WORK INSTRUCTIONS – Set down the listing from the line containing "Screen dimensions: 680x630" through the line containing "Action: pyautogui.click(x=320, y=21)", inclusive, matching it line for line. Leave out any pictures.
[begin RECORD EXTRACTS]
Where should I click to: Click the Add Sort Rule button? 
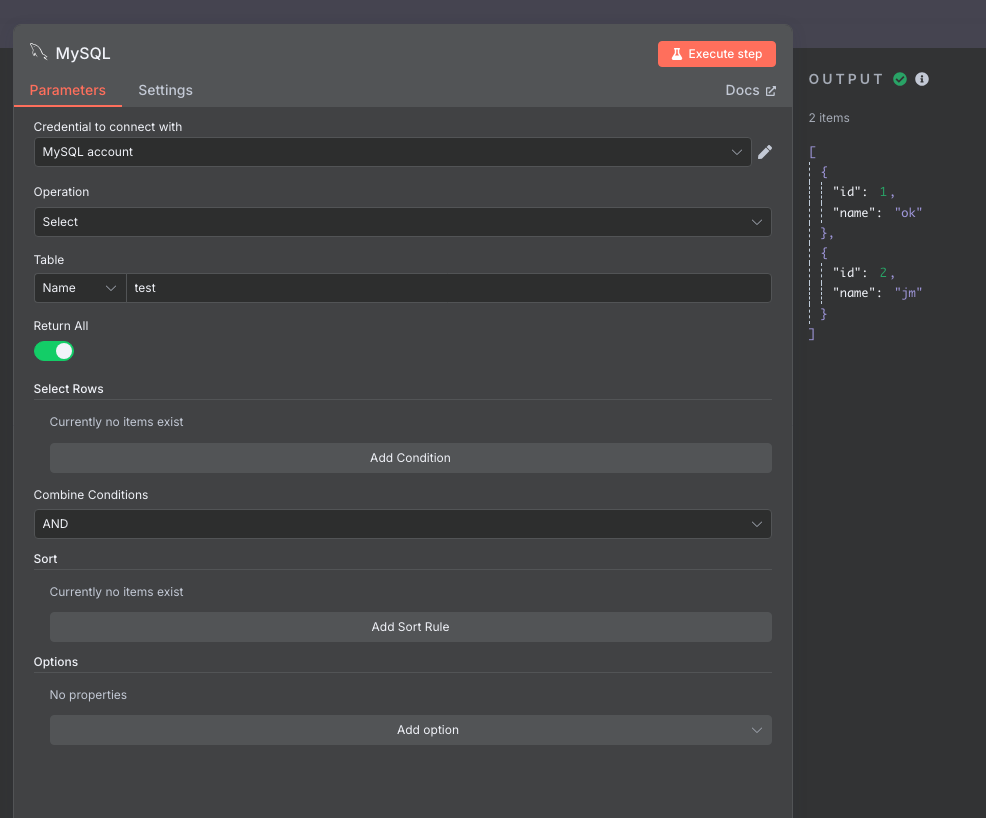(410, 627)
[end RECORD EXTRACTS]
[begin RECORD EXTRACTS]
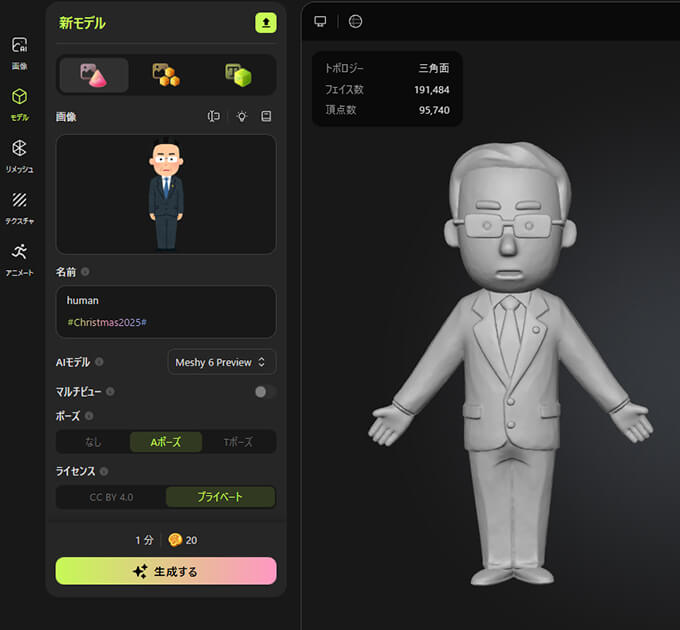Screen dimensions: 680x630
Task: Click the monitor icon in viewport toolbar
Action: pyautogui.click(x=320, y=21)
[end RECORD EXTRACTS]
FULL OUTPUT –
Screen dimensions: 680x630
Task: Click the monitor icon in viewport toolbar
Action: pyautogui.click(x=320, y=21)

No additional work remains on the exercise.